IN modern conditions subsistence farming has largely survived in developing countries where pre-industrial economies predominate. Moreover, such an economy coexists with commodity and capitalist production in export industries associated with the world market. Although many developing countries began to break down the backward structure of the national economy, back in the middle of the 20th century, 50-60% of the population was employed in natural and semi-natural production.
In our country, natural production is especially developed in personal farming agriculture peasants and in the garden plots of urban residents. According to budget surveys, at the end of the 1980s in the USSR, 12 million families had such plots. One plot yielded an average of 4.5 centners per year. products. Of this amount, 91% of the family's products were kept for themselves, 4% were given to relatives and friends, and only 5% were allocated for sale.
One of the paradoxes of today's Russia is that after the “movement towards the market” was announced in 1992, in a number of cases a movement began in the opposite direction. Thus, the number of garden plots with natural production has increased significantly (this is a means of providing oneself with the urgently needed benefits of life). Another paradox is that instead of moving towards the market, many regions of the country strengthened economic autarky, introducing a ban on the export of food to other regions (this was how they tried to improve the supply of food to the local population). However, the naturalization of economic ties also has negative consequences - stagnation in the economy.
In Western literature, the subsistence farming system is usually referred to as " traditional economics". This partially characterizes the features of this system: a) the dominance of the custom of creating the same thing for consumption; b) a sharp limitation of technical progress; c) stagnation in socio-economic relations; d) society’s defense of immutability existing image life.
Subsistence farming prevailed during the longest pre-industrial stage of production. At the industrial stage, it was finally replaced by the second type of economy, which became dominant.
Commodity production.
Commodity production is a type of economic organization in which useful products are created for sale on the market. Commodity farming has the following main features.
Firstly, this economy is an open system of organizational and economic relations. Here workers create healthy products not for their own consumption, but to sell them to other people. The whole stream of new things goes "beyond each production unit and rushes to the market to meet customer demand.

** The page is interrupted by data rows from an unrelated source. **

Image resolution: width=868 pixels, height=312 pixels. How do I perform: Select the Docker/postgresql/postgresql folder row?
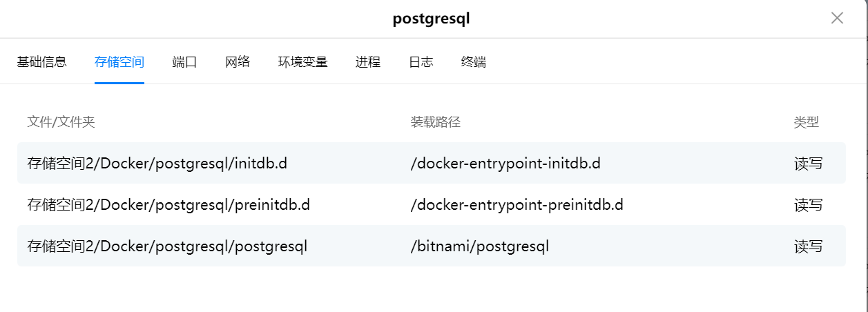tap(432, 246)
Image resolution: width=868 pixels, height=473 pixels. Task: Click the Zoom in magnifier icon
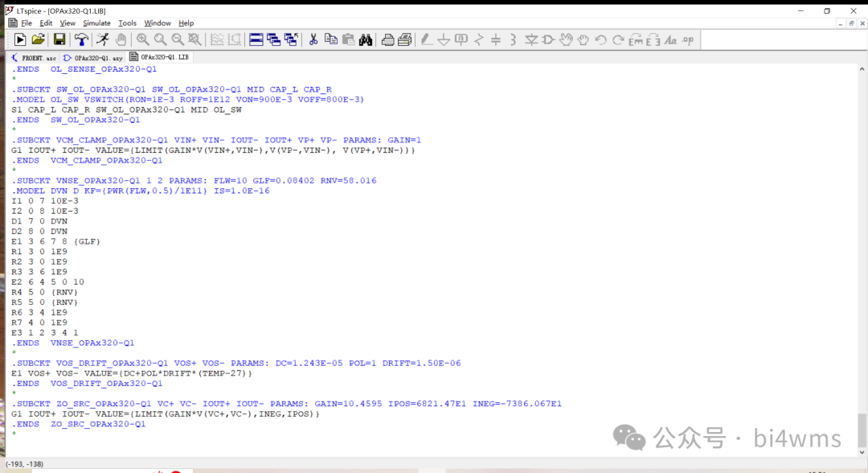142,39
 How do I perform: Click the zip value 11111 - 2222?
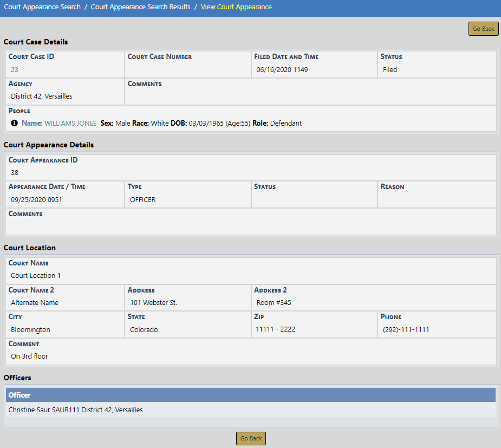point(276,329)
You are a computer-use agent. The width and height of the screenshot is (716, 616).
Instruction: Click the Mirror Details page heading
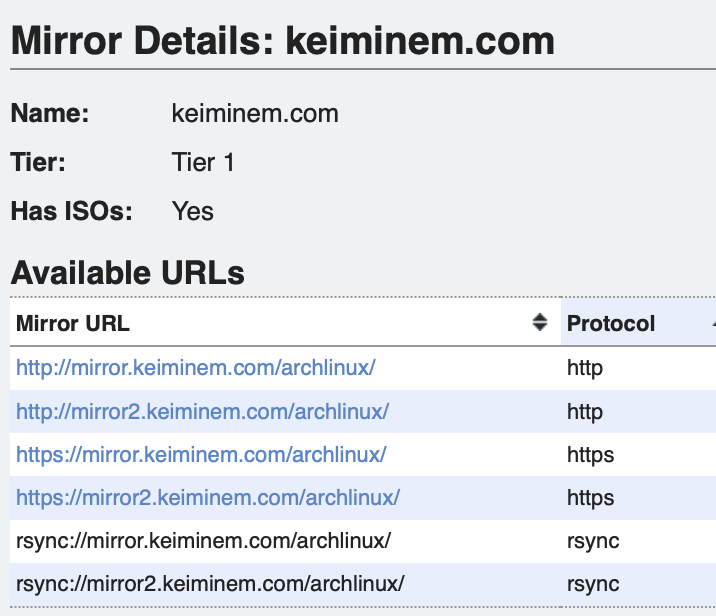click(282, 41)
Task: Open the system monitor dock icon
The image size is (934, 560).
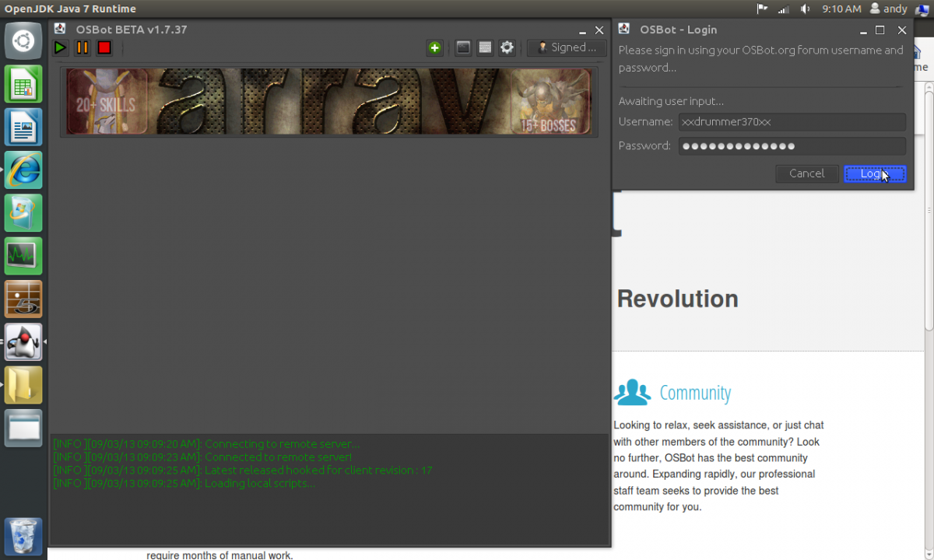Action: (x=23, y=256)
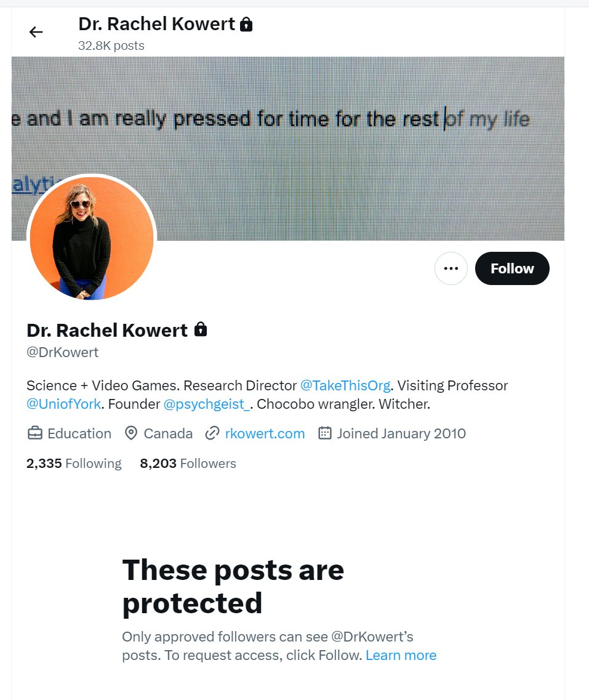Click the lock icon next to profile name
The width and height of the screenshot is (589, 700).
201,329
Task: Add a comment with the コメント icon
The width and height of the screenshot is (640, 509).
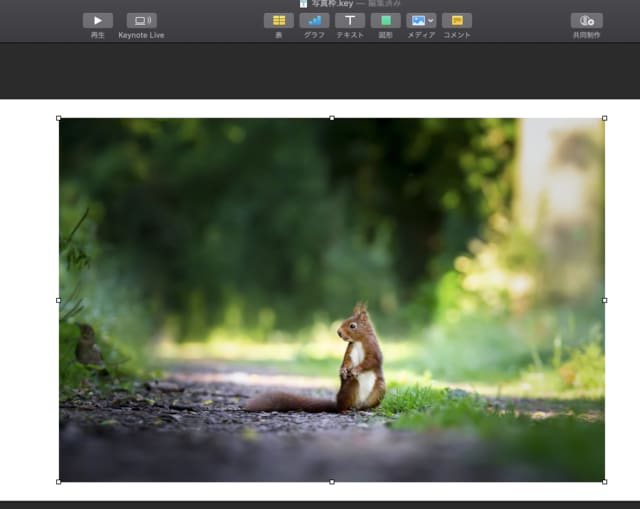Action: 457,20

Secondly, the production of goods is based on the division of labor. Its development depends on how deep the specialization (separation) of workers and enterprises in output individual species products or parts of complex products. This phenomenon is objectively caused by technical progress, and the latter, in turn, receives a greater impetus through the division of labor. From this it is clear that - in contrast to natural production - commodity economy opens up wide scope for the action of the universal economic law division of labor. In accordance with this law, the economy progresses due to increasing qualitative differentiation (dismemberment) labor activity, which leads to the isolation and coexistence of its various types. As a result, several forms of division of labor arise: international (between countries), general (between large sectors of the national economy - agriculture, industry, etc.), private (division within large industries into sub-sectors, types of production) and individual (within enterprises - to their different divisions). Thus, the inextricable connection of commodity production with the division of labor, and therefore with the progress of technology, is one of its undoubted advantages compared to subsistence farming.
Thirdly, the commodity economy is characterized by indirect, mediated connections between production and consumption. They develop according to the formula “production - exchange - consumption”. Manufactured products first enter the market for exchange for other products (or money) and only then enter the sphere of productive and personal consumption. The market confirms or does not confirm the need to produce this product for sale. It is through exchange that economic relations of the type "subject (producer) - commodity - money - subject (buyer)" are established.

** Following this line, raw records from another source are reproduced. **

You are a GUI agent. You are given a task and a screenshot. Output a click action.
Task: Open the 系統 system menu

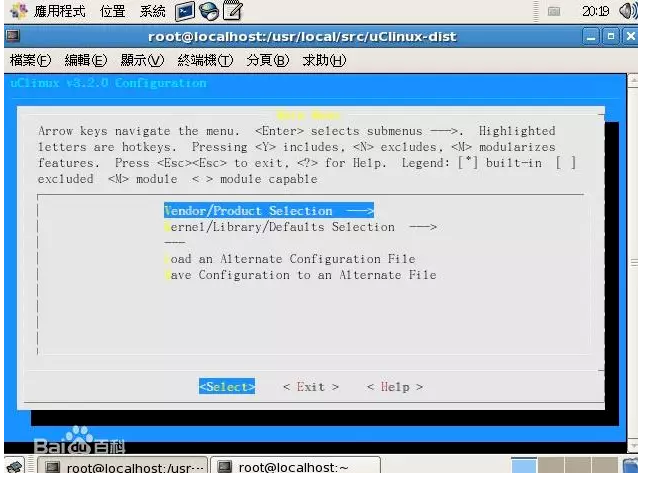pyautogui.click(x=152, y=12)
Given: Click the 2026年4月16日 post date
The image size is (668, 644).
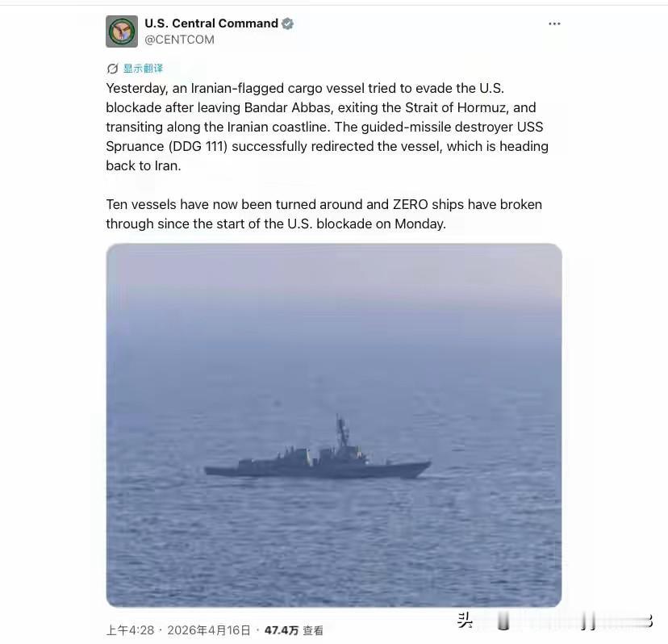Looking at the screenshot, I should tap(209, 630).
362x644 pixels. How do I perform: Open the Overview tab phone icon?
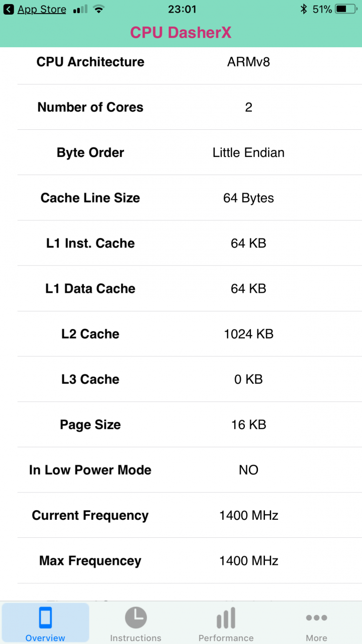(x=45, y=617)
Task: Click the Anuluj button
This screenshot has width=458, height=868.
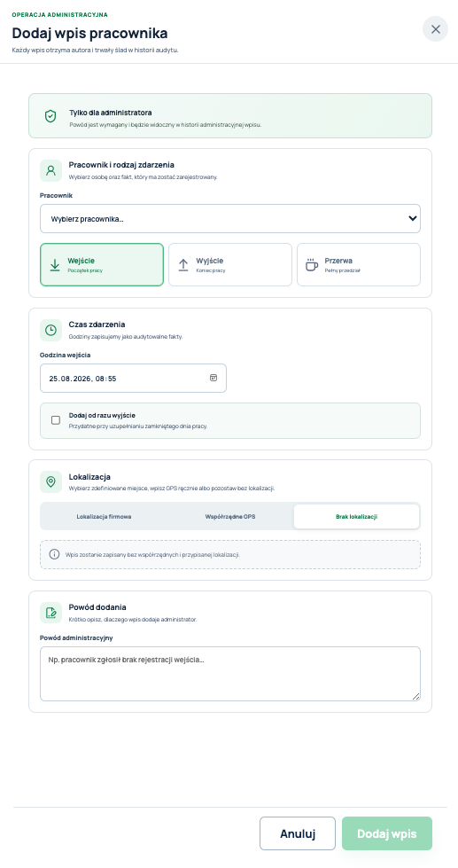Action: (x=298, y=833)
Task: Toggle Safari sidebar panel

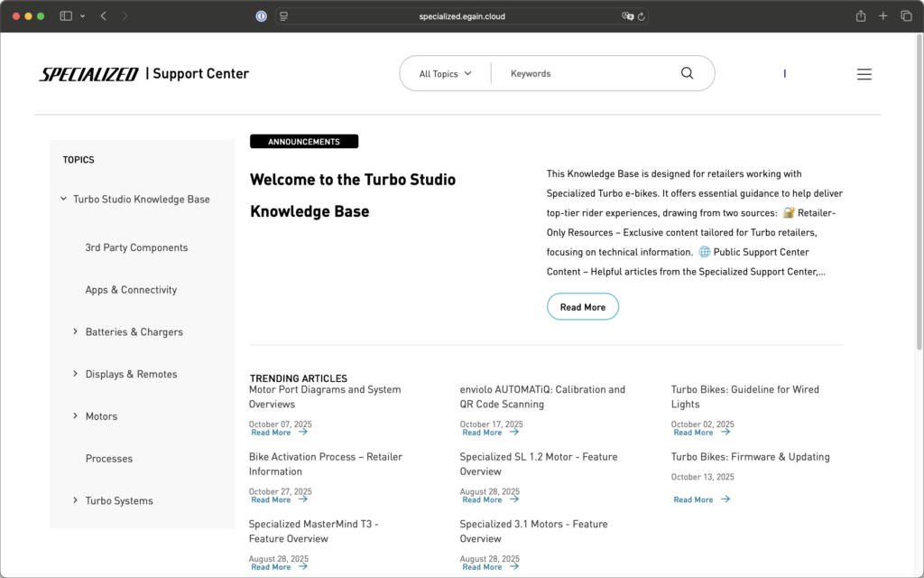Action: (66, 16)
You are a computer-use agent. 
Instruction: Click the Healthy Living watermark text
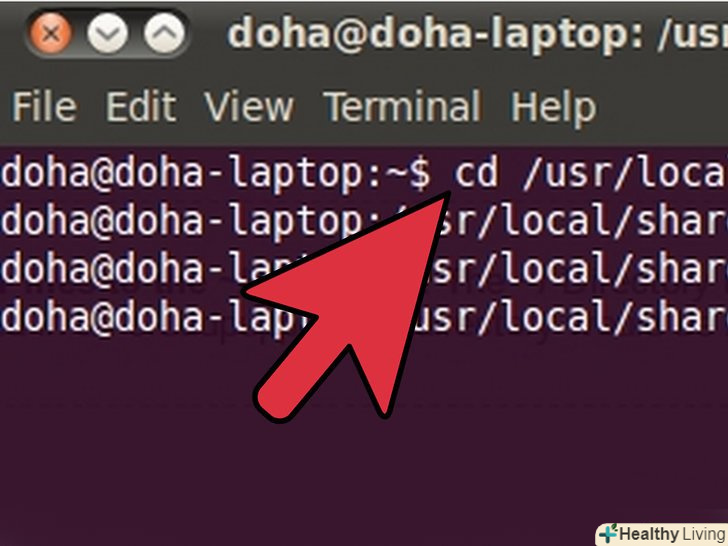(673, 534)
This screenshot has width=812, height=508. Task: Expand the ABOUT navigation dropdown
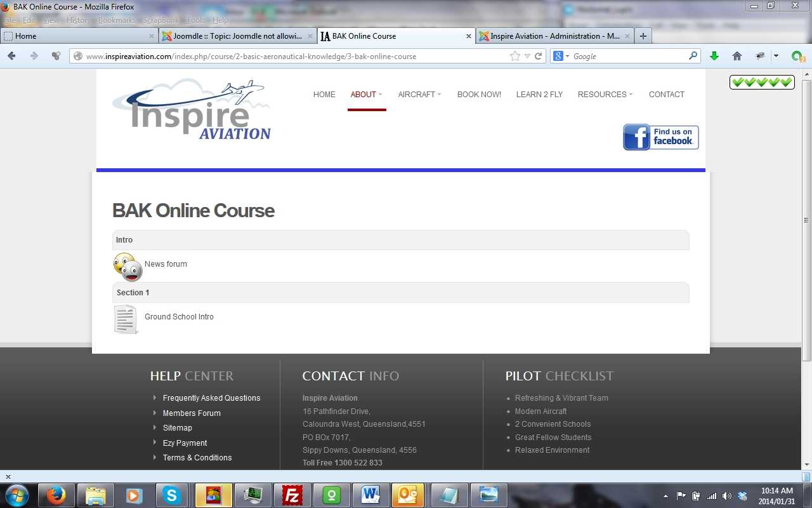[x=366, y=95]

This means that a commodity economy is a system of organizational and economic relations, thanks to which an ever-increasing variety of products is created that are intended for exchange on the market for other products.
Commodity farming is such general organizational and economic relations that can serve a wide variety of socio-economic systems. However, the volume and significance of the production of goods and their exchange are not at all the same. Because of this, the commodity economy has a historical character: it has changed significantly throughout history.
First of all, it is important to identify the genesis (origin) of commodity production. One of the reasons for its appearance is the social division of labor. The beginning here was made by a large social division of labor: the first (separation of farming and livestock breeding in agriculture) and the second (separation of crafts from agriculture).
Another reason is the economic isolation of people for the manufacture of some product. This organizational-economic relationship organically complements the social division of labor: a person chooses some type of work and turns it into an independent activity. This, of course, increases his dependence on other commodity owners and creates the need to exchange heterogeneous products and establish economic ties through the market.
The economic isolation of people is closely related to the forms of ownership of the means of production. Thus, it is the most complete and even absolute when the commodity producer is a private owner. To a lesser extent, isolation is achieved if some property is leased out - temporary possession and use: then a monopoly of the tenant's management is established for some period. But private property alone does not give rise to a commodity-market economy, as can be seen in the example of natural production under the slave and feudal system.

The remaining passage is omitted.